Wednesday, June 27, 2012

Inequality: It's not just about money


LAST Saturday's articles ('The Nordic give & take' and 'When money gets in the way') explored the rich-poor divide in Singapore and the social model of the Scandinavian countries.


Particularly eye-catching was the photo of a huge private medical suite and the account about a hunchbacked old cleaner who had to work for a living.

The message was that our society is unequal; that money, or rather the lack of it, is the problem; and that this can be solved if everyone, particularly the rich, contributes more.

To me, the important thing about a hospital stay is that one gets well. Whether one does so in a fan-cooled eight-bed ward or in an air-conditioned private suite is secondary.

Getting well is the cake, doing so comfortably is the icing. Social equality means everyone gets a slice of the cake, but it does not mean everyone gets the icing.

Where medical care is concerned, instead of asking what the rich are getting, it is more important to ask what the poor are not getting.

The old cleaner personifies the needy group of elderly people in our society.

What the article did not mention is whether most of these people have family support.

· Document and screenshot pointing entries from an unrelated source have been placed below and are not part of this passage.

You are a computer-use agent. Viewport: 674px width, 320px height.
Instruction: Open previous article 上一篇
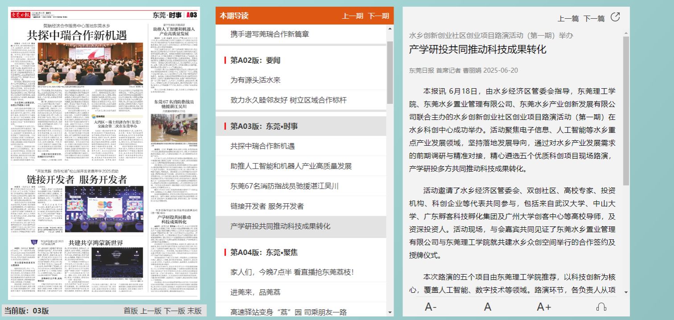568,19
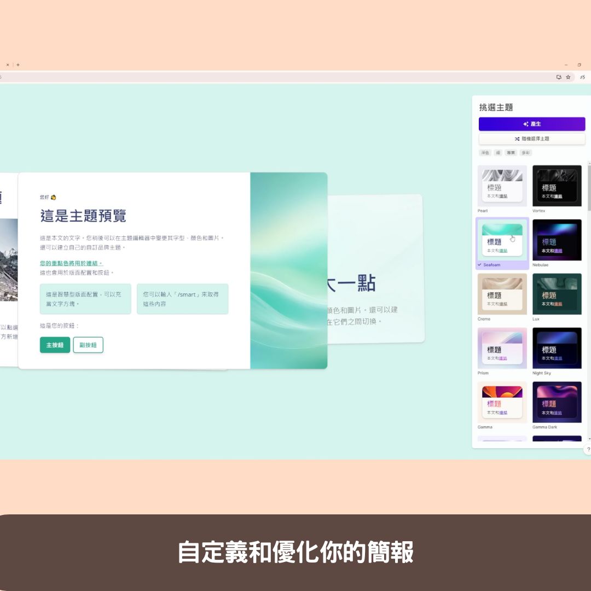Click the browser extensions icon top right
Image resolution: width=591 pixels, height=591 pixels.
pyautogui.click(x=582, y=77)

For those with families but who are left to fend for themselves, it is not about the rich-poor divide. For those with no families, before discussion of the Scandinavian model can become meaningful, we need to ascertain if it is true that there are neither people nor resources to help them.

Perhaps the Ministry of Community Development, Youth and Sports can address this issue.

In every society, there will always be simmering resentment towards the relatively well-off.

This makes it attractive to frame social problems as simply money issues arising from the rich-poor divide. The concern is that such a simplistic treatment ignores the real issues of greater importance.